[Pixel coordinate grounding data]
════
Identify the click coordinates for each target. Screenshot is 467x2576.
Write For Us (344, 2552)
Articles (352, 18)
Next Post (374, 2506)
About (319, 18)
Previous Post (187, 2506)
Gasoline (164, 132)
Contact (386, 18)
════
● What to work on: Starting from the line that contains "Write For Us (344, 2552)", reproduce each line of the data exactly through the last one.

● Written solution:
Write For Us (344, 2552)
Articles (352, 18)
Next Post (374, 2506)
About (319, 18)
Previous Post (187, 2506)
Gasoline (164, 132)
Contact (386, 18)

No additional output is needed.